Un mois pour la réponse
Au Sénat, une démarche similaire s’est mise en place, le même jour. D’après nos confrères de Public Sénat, les groupes socialiste (SER), écologiste (EST) communiste (CRCE), ainsi que plusieurs sénateurs du groupe RDSE ont déposé un recours. Celui-ci fait valoir l’incompatibilité du projet de loi avec la Charte de l’environnement, texte à valeur constitutionnelle, qui indique que «toute personne a le devoir de prendre part à la préservation et à l’amélioration de l’environnement» et doit «prévenir les atteintes qu’elle est susceptible de porter à l’environnement ou, à défaut, en limiter les conséquences». Comme les députés, ils s’appuient également sur le principe de non-régression du droit de l’environnement, inscrit dans le Code de l’environnement en 2016. Le Conseil constitutionnel dispose d’un délai maximal d’un mois pour rendre sa décision ; autrement dit, avant le 10 décembre.

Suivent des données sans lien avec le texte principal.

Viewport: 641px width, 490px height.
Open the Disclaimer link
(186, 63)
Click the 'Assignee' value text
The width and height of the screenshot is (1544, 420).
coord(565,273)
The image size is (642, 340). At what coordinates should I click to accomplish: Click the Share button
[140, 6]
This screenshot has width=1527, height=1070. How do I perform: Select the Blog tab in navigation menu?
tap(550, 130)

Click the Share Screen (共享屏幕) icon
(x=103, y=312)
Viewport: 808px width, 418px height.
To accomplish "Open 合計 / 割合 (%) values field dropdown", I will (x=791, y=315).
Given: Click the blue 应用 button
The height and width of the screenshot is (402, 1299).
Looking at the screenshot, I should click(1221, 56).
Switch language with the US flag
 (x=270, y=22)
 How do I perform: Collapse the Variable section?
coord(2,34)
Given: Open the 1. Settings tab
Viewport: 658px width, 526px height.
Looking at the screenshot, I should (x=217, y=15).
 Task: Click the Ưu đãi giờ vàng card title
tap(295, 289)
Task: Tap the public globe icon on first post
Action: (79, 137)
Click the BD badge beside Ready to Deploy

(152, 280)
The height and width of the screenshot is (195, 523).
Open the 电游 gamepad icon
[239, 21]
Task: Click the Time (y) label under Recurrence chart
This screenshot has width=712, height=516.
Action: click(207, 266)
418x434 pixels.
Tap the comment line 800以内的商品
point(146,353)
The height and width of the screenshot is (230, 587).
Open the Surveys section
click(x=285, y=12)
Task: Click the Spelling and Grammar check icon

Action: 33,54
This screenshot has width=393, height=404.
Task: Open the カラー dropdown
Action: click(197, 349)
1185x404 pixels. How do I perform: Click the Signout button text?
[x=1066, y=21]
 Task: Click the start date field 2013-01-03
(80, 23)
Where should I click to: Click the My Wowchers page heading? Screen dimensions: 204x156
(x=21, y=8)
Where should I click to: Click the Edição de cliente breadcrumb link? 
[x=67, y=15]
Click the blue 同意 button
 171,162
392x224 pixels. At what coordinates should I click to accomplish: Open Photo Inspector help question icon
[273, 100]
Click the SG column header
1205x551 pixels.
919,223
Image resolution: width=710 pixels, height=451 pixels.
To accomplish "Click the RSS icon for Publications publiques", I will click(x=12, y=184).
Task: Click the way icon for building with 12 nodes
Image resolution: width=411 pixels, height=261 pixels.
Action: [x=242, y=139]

Les apiculteurs déposent une contribution extérieure
Dans un tweet du 13 novembre, l’avocat Sébastien Mabile annonce que le Syndicat national apicole (SNA) et l’ONG Terre d’abeille ont adressé une contribution extérieure au Conseil constitutionnel contre la loi sur les néonicotinoïdes, en soutien des recours adressés par les parlementaires. Cette contribution, détaille l’avocat, souligne l’absence de consultation des apiculteurs «pourtant profondément affectés» par cette dérogation. Pour preuve, selon Sébastien Mabile, la loi sur la biodiversité avait interdit ces molécules en 2016 «pour prévenir les risques sur les abeilles». Autre argument avancé par la contribution : «Les apiculteurs se prévalent d’une espérance légitime à ce que ces produits ne soient pas réautorisés» en raison des déclarations successives d’Emmanuel Macron sur le sujet en 2017 et en 2018, confirmées par la suite par le gouvernement. Enfin, dénonce l’avocat, par cette dérogation, «le législateur porte également atteinte au droit de propriété des apiculteurs consacré par les articles 2 et 17 de la Déclaration de 1789» sur les 450 000 hectares concernés, ainsi qu’au droit d’entreprendre de ces producteurs. «La majorité a clairement choisi par ce texte d’assurer la promotion d’intérêts privés au détriment des intérêts supérieurs de la collectivité, et particulièrement de l’apiculture», tranche Sébastien Mabile.